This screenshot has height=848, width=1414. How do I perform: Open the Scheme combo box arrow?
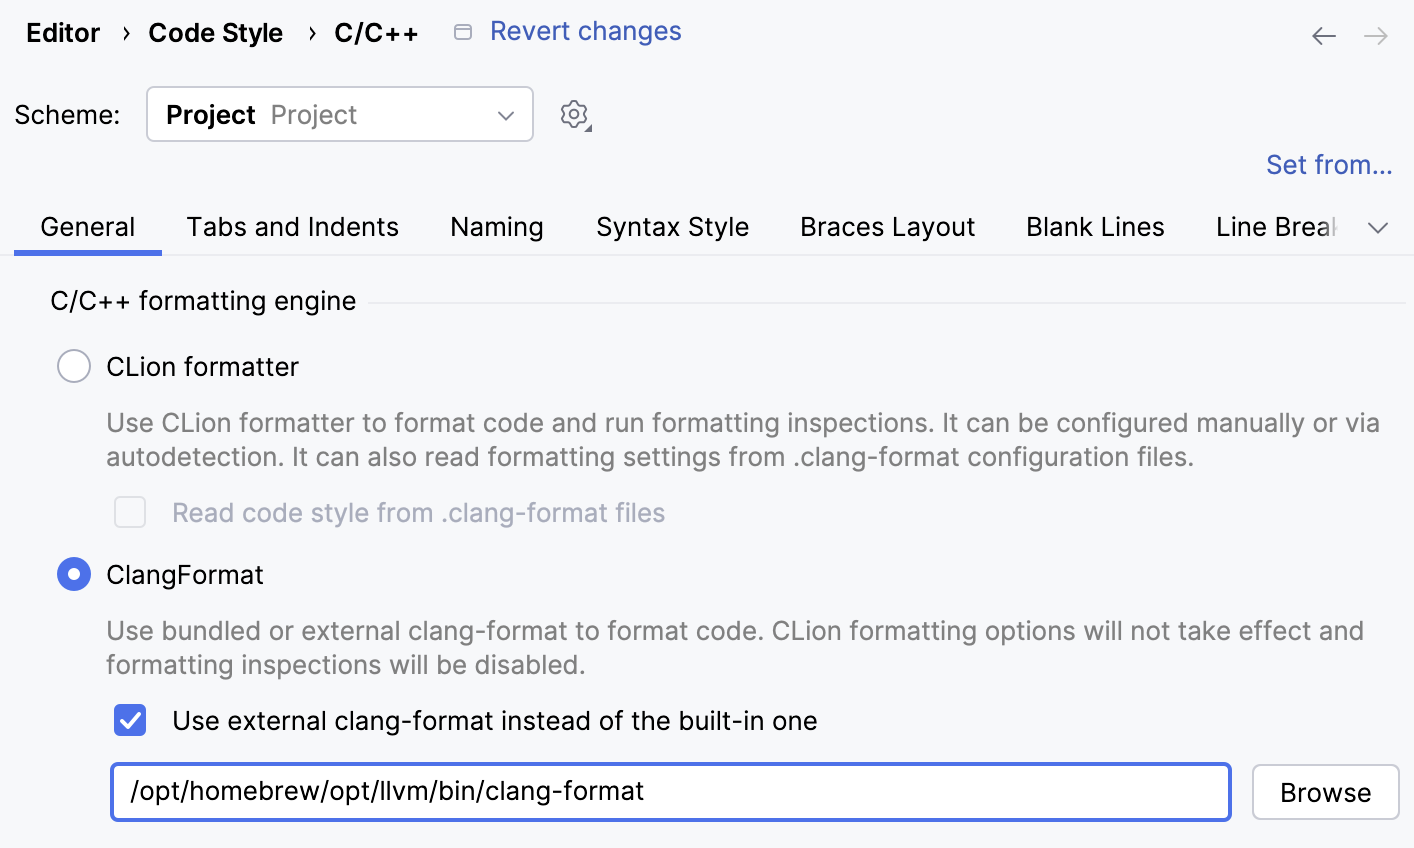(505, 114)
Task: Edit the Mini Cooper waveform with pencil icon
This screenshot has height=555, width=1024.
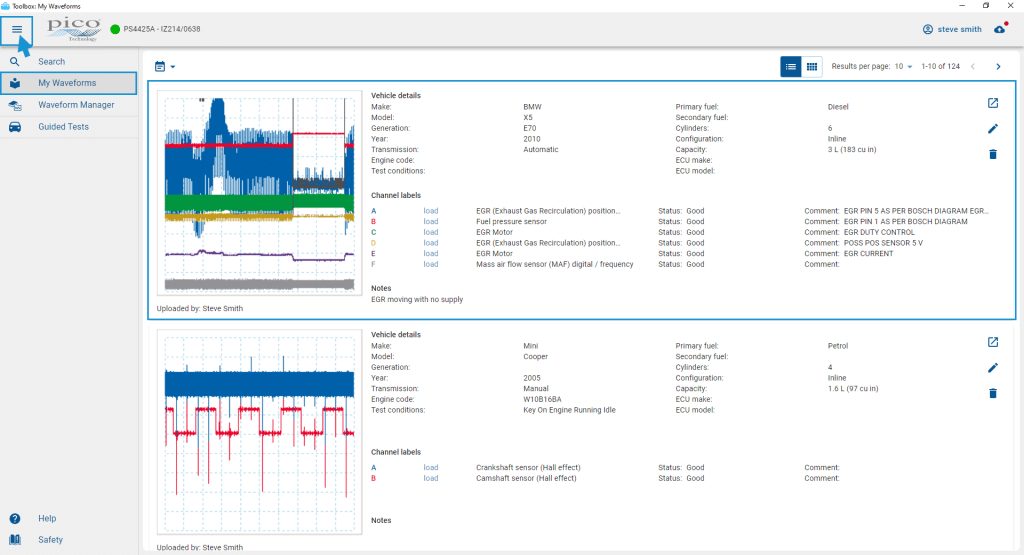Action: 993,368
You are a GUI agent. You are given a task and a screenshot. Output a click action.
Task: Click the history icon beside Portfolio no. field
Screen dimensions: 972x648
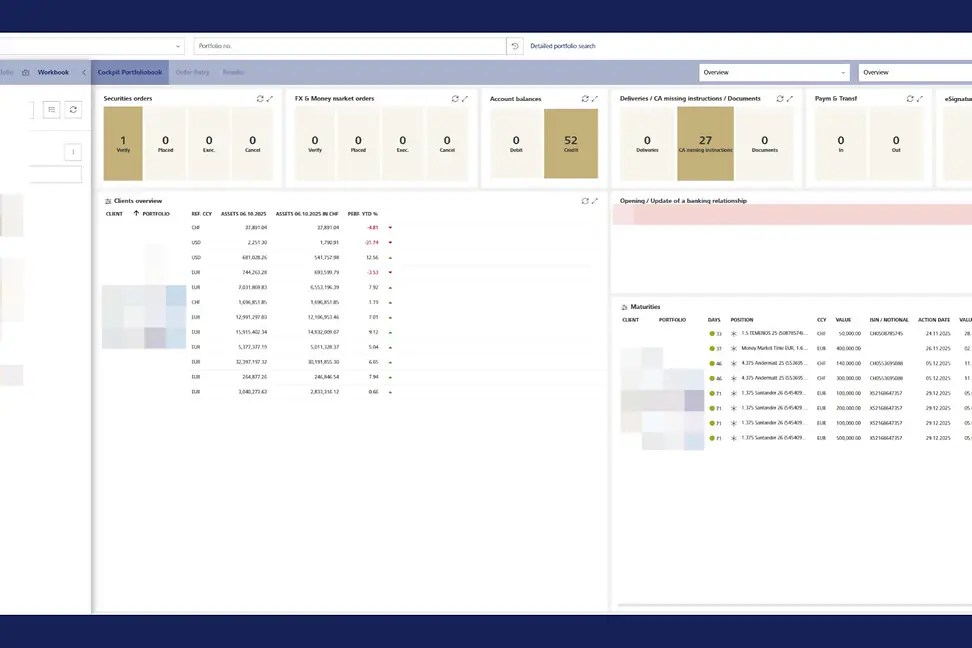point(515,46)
* * *
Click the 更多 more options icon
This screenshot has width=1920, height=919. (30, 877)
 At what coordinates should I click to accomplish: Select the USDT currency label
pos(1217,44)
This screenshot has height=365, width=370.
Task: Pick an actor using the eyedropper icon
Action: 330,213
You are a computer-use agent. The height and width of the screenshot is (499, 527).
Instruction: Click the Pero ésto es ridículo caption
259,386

• Problem description: List the lines of the entries that include "agent".

• Written solution:
You are a GUI agent. You are given a task and a screenshot. Output a click action.
You are a computer-use agent. The height and width of the screenshot is (499, 527).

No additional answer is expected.